The United Nations has initiated discussions with North Korea regarding the detention of US Army Pvt. Travis King, who crossed into North Korean territory last week.
British Lt. Gen. Andrew Harrison, serving as the deputy commander for the UN Command, confirmed these ongoing talks during a news conference in Seoul, South Korea, on Monday. However, he refrained from sharing additional details on King’s current status or the inception of these dialogues. Harrison explained the communication was being facilitated via “mechanisms” established under the 1953 armistice, which ended the Korean War hostilities under UN Command supervision. Such mechanisms might include the telephone line at the Panmunjom border truce village connecting the UN Command and the North Korean People’s Army.

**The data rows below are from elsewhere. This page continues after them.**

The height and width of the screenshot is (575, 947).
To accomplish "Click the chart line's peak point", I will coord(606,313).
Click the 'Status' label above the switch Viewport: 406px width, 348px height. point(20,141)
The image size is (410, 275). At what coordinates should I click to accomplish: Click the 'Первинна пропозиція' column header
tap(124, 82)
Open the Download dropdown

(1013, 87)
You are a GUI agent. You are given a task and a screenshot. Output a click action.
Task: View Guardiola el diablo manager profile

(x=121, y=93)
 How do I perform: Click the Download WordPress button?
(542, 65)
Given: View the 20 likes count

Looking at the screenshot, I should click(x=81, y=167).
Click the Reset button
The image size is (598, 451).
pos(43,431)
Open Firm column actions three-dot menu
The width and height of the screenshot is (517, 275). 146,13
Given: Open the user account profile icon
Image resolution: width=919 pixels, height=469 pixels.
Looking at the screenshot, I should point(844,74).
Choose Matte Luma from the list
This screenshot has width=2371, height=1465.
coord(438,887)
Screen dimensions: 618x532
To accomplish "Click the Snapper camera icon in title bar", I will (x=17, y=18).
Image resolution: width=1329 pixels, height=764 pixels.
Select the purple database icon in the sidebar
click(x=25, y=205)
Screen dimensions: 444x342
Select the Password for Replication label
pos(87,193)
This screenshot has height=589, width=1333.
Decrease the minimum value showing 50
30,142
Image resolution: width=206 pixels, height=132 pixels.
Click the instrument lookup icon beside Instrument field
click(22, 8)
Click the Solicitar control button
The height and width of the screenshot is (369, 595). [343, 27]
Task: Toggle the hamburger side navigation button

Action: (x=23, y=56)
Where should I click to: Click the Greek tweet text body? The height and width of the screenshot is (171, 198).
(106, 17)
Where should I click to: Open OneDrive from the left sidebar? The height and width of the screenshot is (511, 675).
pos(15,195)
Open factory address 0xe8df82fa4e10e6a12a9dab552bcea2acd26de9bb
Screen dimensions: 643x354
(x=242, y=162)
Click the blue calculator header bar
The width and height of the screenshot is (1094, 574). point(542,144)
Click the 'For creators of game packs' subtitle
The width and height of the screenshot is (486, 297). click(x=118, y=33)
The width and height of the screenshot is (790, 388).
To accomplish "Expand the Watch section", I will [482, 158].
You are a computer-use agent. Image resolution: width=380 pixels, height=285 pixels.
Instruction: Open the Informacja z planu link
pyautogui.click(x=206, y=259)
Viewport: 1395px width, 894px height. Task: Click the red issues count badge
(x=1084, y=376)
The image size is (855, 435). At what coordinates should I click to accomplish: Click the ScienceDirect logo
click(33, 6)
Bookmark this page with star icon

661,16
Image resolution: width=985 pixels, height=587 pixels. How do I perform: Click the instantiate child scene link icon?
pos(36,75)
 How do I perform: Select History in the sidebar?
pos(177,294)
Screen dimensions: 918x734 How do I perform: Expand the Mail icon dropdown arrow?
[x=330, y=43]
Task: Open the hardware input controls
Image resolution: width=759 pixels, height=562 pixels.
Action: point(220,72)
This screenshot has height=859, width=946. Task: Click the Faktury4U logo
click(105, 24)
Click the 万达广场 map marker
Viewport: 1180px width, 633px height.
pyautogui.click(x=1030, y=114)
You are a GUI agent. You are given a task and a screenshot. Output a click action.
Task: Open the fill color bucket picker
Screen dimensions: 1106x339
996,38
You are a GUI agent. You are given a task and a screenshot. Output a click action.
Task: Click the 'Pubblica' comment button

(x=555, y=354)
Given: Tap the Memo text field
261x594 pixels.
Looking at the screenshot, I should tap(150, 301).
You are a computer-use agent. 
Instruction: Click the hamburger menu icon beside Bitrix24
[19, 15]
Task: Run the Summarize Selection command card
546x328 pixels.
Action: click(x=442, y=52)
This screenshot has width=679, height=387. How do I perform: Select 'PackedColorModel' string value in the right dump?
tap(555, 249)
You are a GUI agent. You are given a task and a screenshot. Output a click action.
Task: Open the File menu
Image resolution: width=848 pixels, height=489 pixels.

“I am in life an optimist, and I remain optimistic. But again, I will leave it at that,” Harrison said, indicating the uncertainty surrounding the situation. The detention of Pvt. King comes during a period of escalating tensions between the US and North Korea. Pyongyang purportedly launched two short-range missiles last week as a reaction to the US docking a nuclear-armed submarine in South Korea for the first time in decades.
While North Korea has been silent regarding King’s status, US officials have expressed their concerns. John Kirby, National Security Council spokesperson, informed reporters last Thursday that the US had no information on King’s whereabouts or condition. “We’re still doing everything we can to try to find out his whereabouts, his well-being and condition and making it clear that we want to see him safely and quickly returned to the United States,” Kirby stated.
During the Aspen Security Forum, US Secretary of State Antony Blinken also voiced concerns over King’s situation. Citing past precedents, he expressed apprehension about how North Korea has treated detainees.